Use of time from fever onset improves the diagnostic accuracy of C-reactive protein in identifying bacterial infections.Segal I, Ehrlichman M, Urbach J, Bar-Meir M.Arch Dis Child. 2014 May 15. [Epub ahead of print]
OBJECTIVE: To determine whether the input of time from fever onset will change the accuracy of C-reactive protein (CRP) in diagnosing bacterial infections in febrile children.
We performed a prospective observational study on febrile children presenting to the emergency department. The diagnostic performance of CRP at different time points from fever onset was compared using a receiver operating characteristic (ROC) curve.

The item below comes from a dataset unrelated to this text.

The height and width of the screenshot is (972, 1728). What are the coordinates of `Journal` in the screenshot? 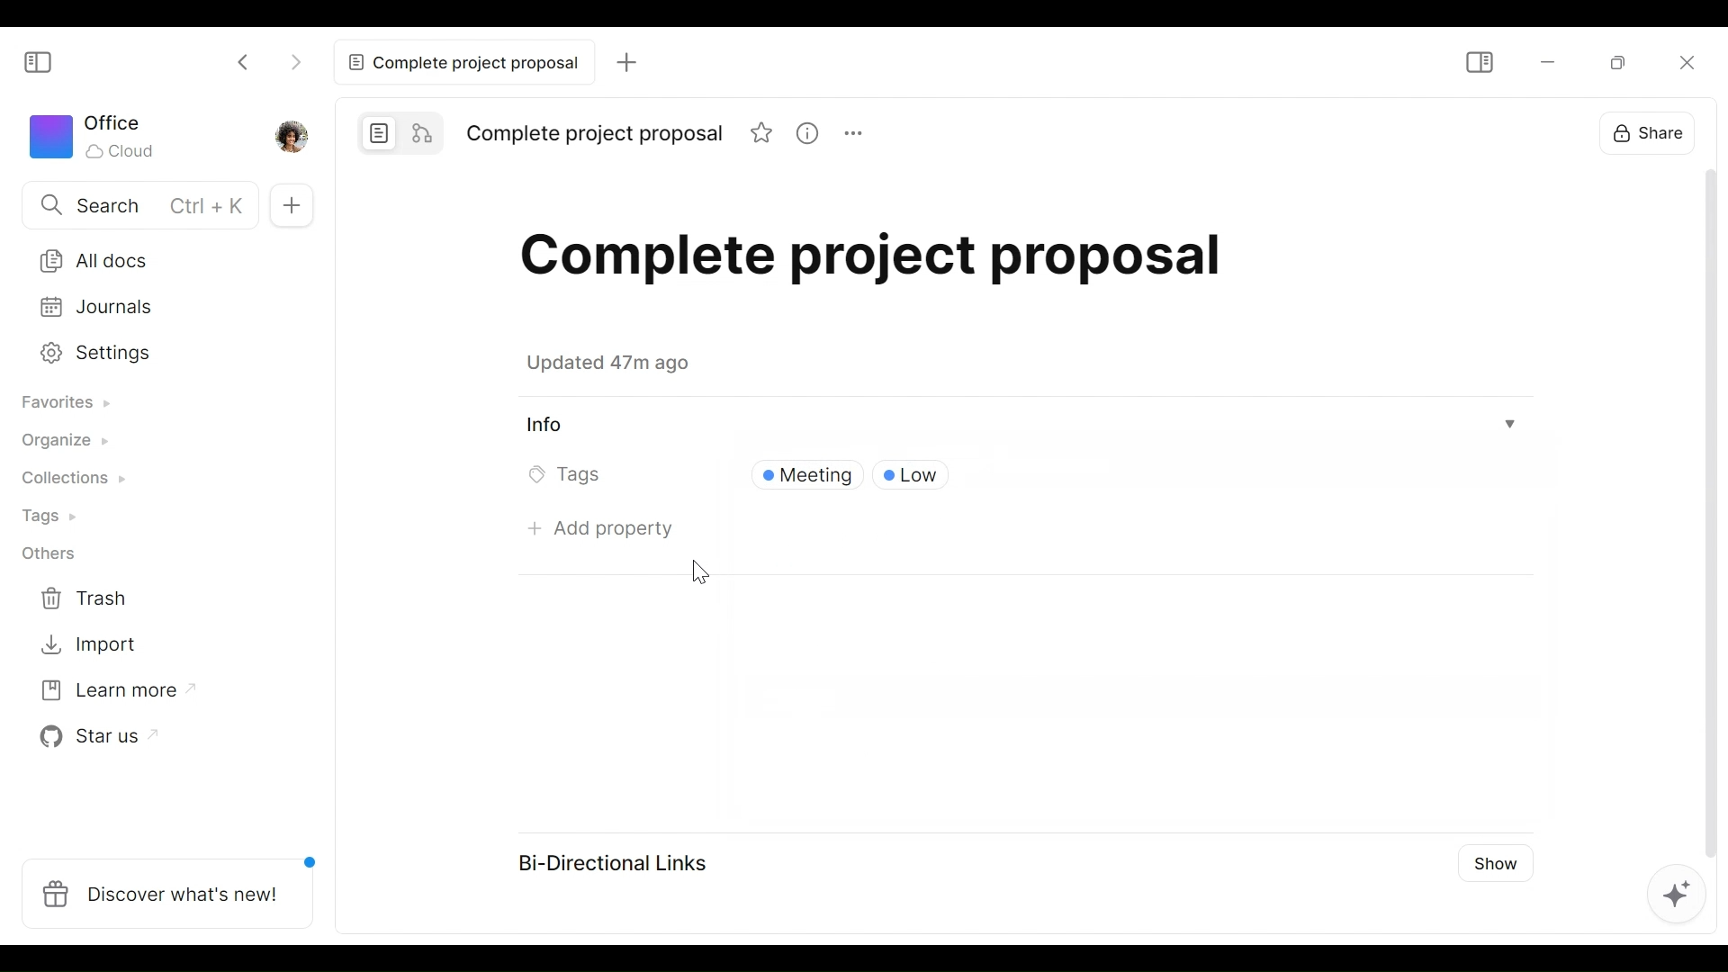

Among 373 patients included, 103 (28%) had bacterial infection. The optimal cut-off for CRP suggesting bacterial infection changed with time from fever onset: 6 mg/dL for >12-24 h of fever; 10.7 and 12.6 mg/dL at >24-48 and >48 h of fever, respectively. The input of time from fever onset improved the area under the ROC curve from 0.83 (95% CI 0.78 to 0.88) for CRP overall to 0.87 (95% CI 0.77 to 0.96) and 0.90 (95% CI 0.84 to 0.97) at >24-48 and >48 h of fever, respectively. Duration of fever mostly affected the ability of CRP to correctly rule out bacterial infections. CRP level of 2 mg/dL obtained at ≤24 h of fever corresponds with a post-test probability for bacterial infection of 10%, whereas the same value obtained >24 h of fever reduces the risk to 2%.
Clinicians should apply different CRP cut-off values depending on whether they are trying to rule in or rule out bacterial infection, but also depending on fever duration at the time of CRP testing.